--- ASSIGNMENT ---
Exact copy, pictures excluded: print the lines from the one with "Task: Toggle the lock axes selection padlock" through the final line of the records.
━━━━━ GIVEN DATA
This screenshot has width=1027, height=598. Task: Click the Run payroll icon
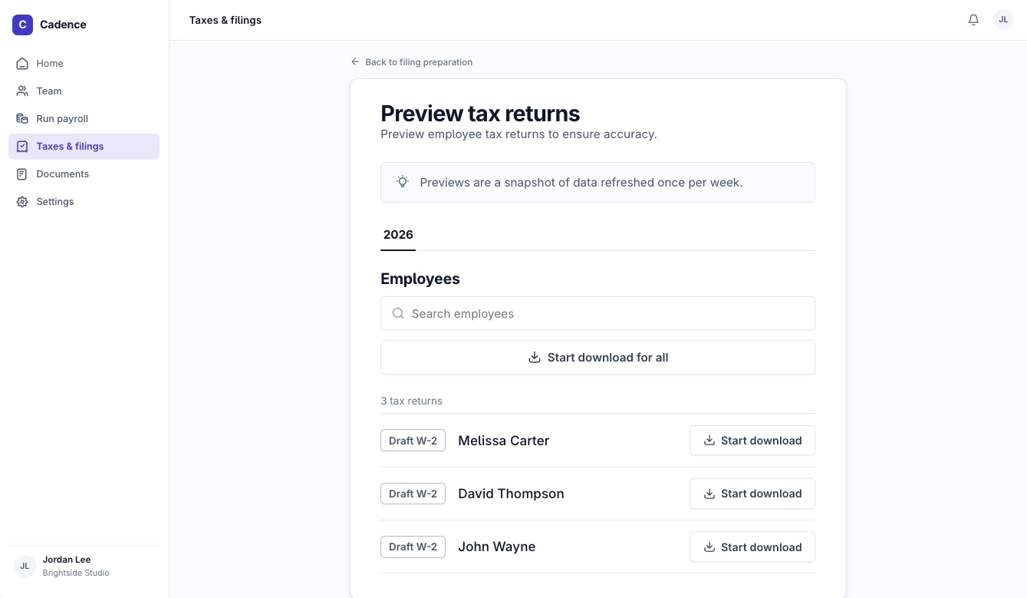point(22,119)
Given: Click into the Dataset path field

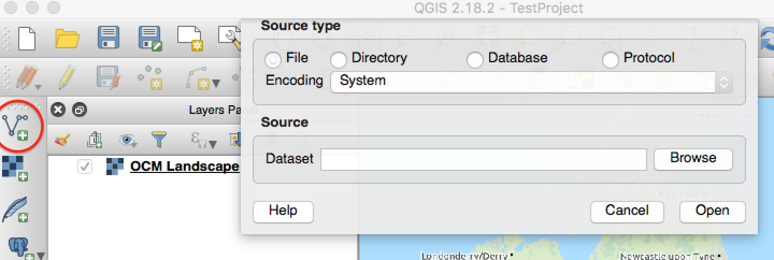Looking at the screenshot, I should pyautogui.click(x=483, y=160).
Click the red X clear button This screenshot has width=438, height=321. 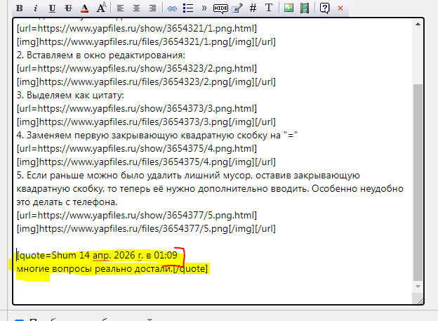tap(340, 8)
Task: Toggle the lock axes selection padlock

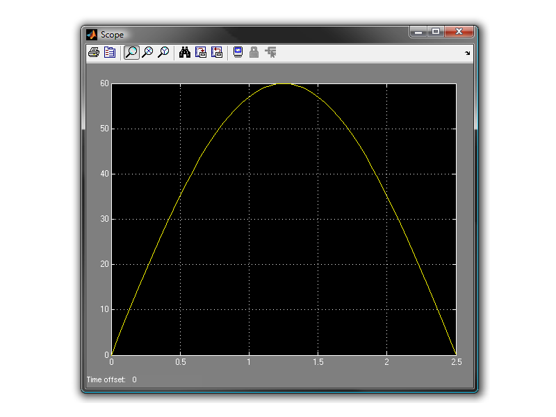Action: pyautogui.click(x=254, y=53)
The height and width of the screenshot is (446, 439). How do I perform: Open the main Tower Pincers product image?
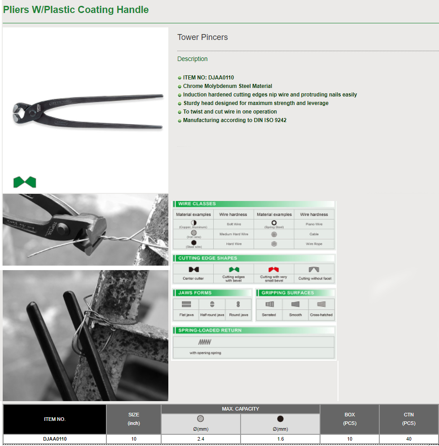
━━━━━━━━━━
--- COMPLETED EXERCISE ---
Task: Toggle the lock axes selection padlock

Action: pyautogui.click(x=254, y=53)
The height and width of the screenshot is (446, 439). How do I perform: Open the main Tower Pincers product image?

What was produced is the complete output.